READING PASSAGE:
· · · · ·

Oct 19

Select The Proper Notice (DIY Eviction Series)

All eviction actions begin with a properly served notice to vacate. In Wisconsin these are typically 5, 14 and 28-day notices. If you use a rental agreement or lease with a longer notice period the 28-day notice is replaced by a notice with the length of time contained in the lease or agreement, often 45 or 60 days. The type of notice you will use depends on the reason that you wish the tenant to vacate and the type of rental agreement that you have with the tenant.

So what notice do you use?

Eviction – Non-Payment Of Rent:

The most common eviction is for non-payment of rent or other charges. This action begins with the service of a Five-Day Notice.  (Forms are available on the Apartment Association Web Site) This notice allows a tenant to “cure” (stop the eviction) by paying all amounts due within the notice period. Fill in the form as shown in the Sample Five-Day Notice and then serve it on the tenant in one of the 3 manners listed below.

Potential Problem: If you accept partial payment, you may have waived your right to continue the eviction without service of a second notice. It may help if you are accepting a partial payment to write on the receipt that no promises were made in regards to the eviction, and if the balance is not paid by a certain date, the landlord will continue the eviction process.

Potential Problem:  If you use the older style “fill in the date” style five day and you calculated the date wrong your eviction will fail even if you wait the proper amount of time before filing the eviction.

Potential Problem: A Five-Day Notice can not be served on the first- you must wait until the second or the date the rent is due under a written agreement.

Tip: If you are tired of a tenant on a year lease that is constantly late on their rent you can serve them a Fourteen Day Notice which does not allow them to stay. This can only be done after they have received a 5-Day Notice for nonpayment in a previous month within the same lease term.

Eviction – Rental Agreement Violation Month-to-Month Agreements :

Written or oral month-to-month rental agreements. In cases where the tenant has violated the rental agreement or committed waste (damaged the property), you may use a Fourteen Day Notice. The 14 Day Notice does not permit the tenant to cure, although the owner always has the option of stopping the process.

· · · · ·

DATASET CONTENT:
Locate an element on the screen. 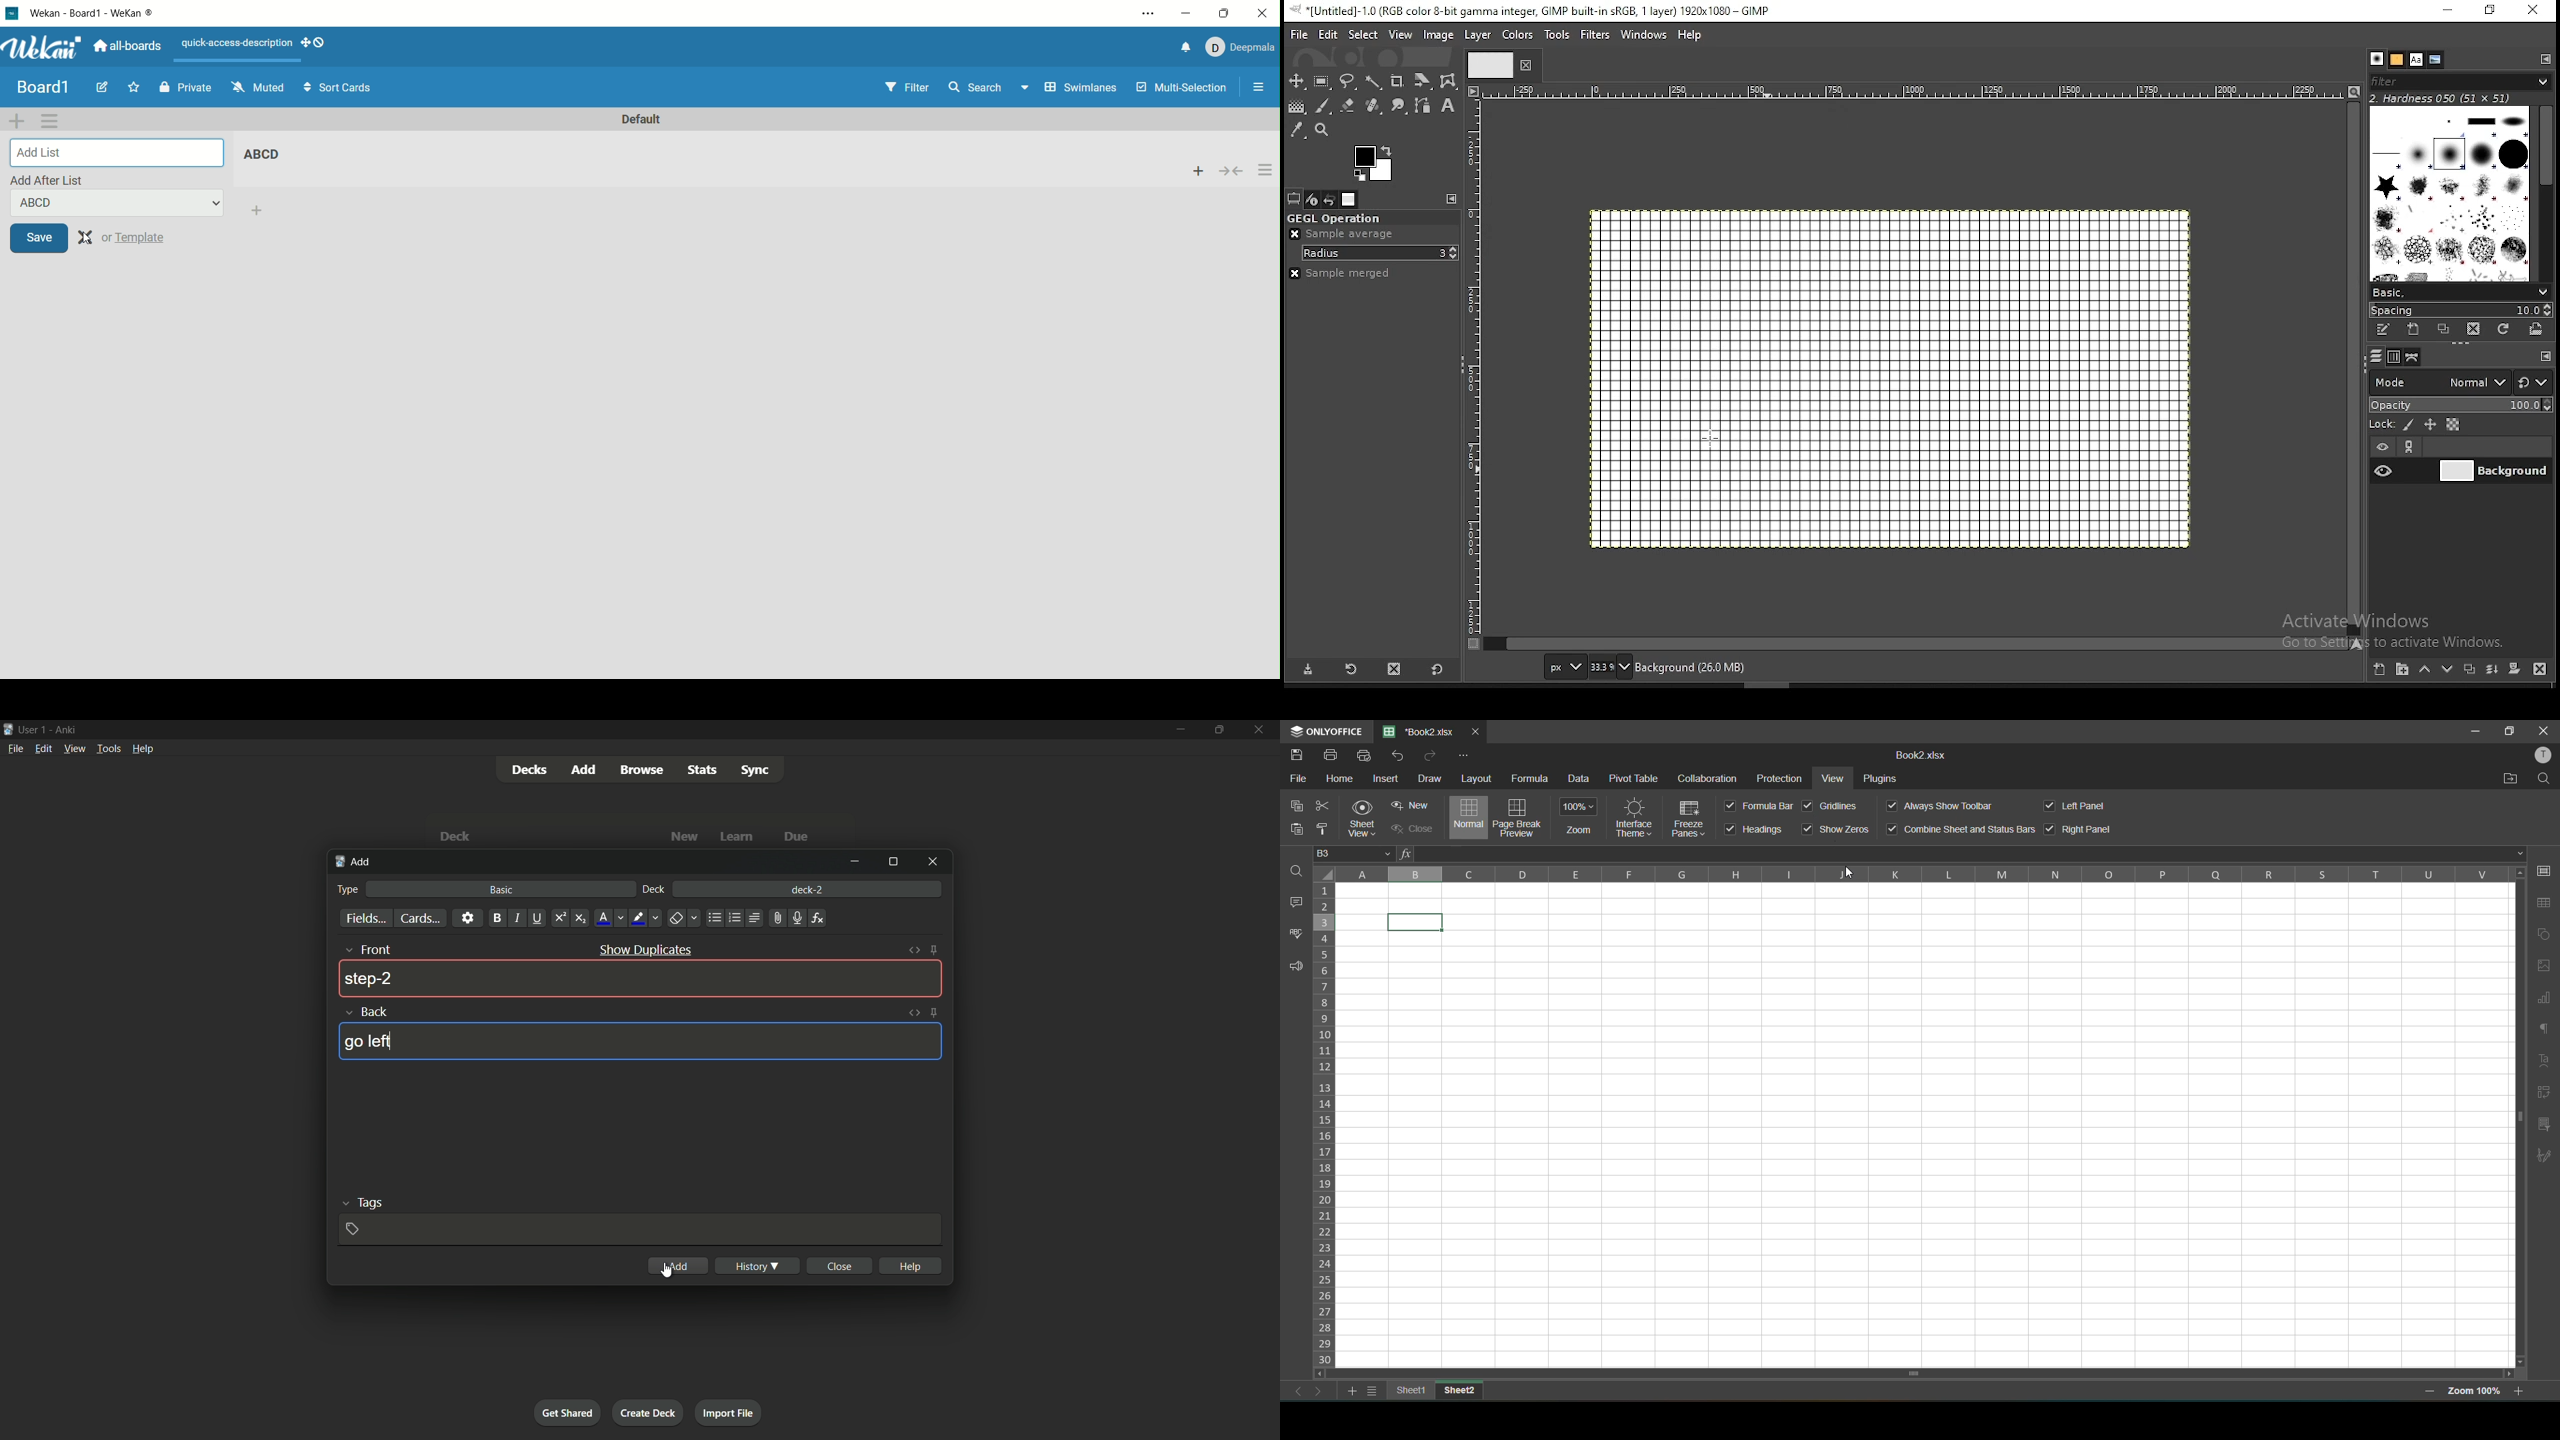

· · · · ·

YOUR TASKS:
1. Translate this sentence from the eviction notice article into Spanish: "The most common eviction is for non-payment of rent or other charges."
2. Transcribe the eviction notice article from "Select The Proper" up to and including "with the tenant.".

RESPONSE LIST:
1. El desalojo más común es por falta de pago del alquiler u otros cargos.

2.
Select The Proper Notice (DIY Eviction Series)

All eviction actions begin with a properly served notice to vacate. In Wisconsin these are typically 5, 14 and 28-day notices. If you use a rental agreement or lease with a longer notice period the 28-day notice is replaced by a notice with the length of time contained in the lease or agreement, often 45 or 60 days. The type of notice you will use depends on the reason that you wish the tenant to vacate and the type of rental agreement that you have with the tenant.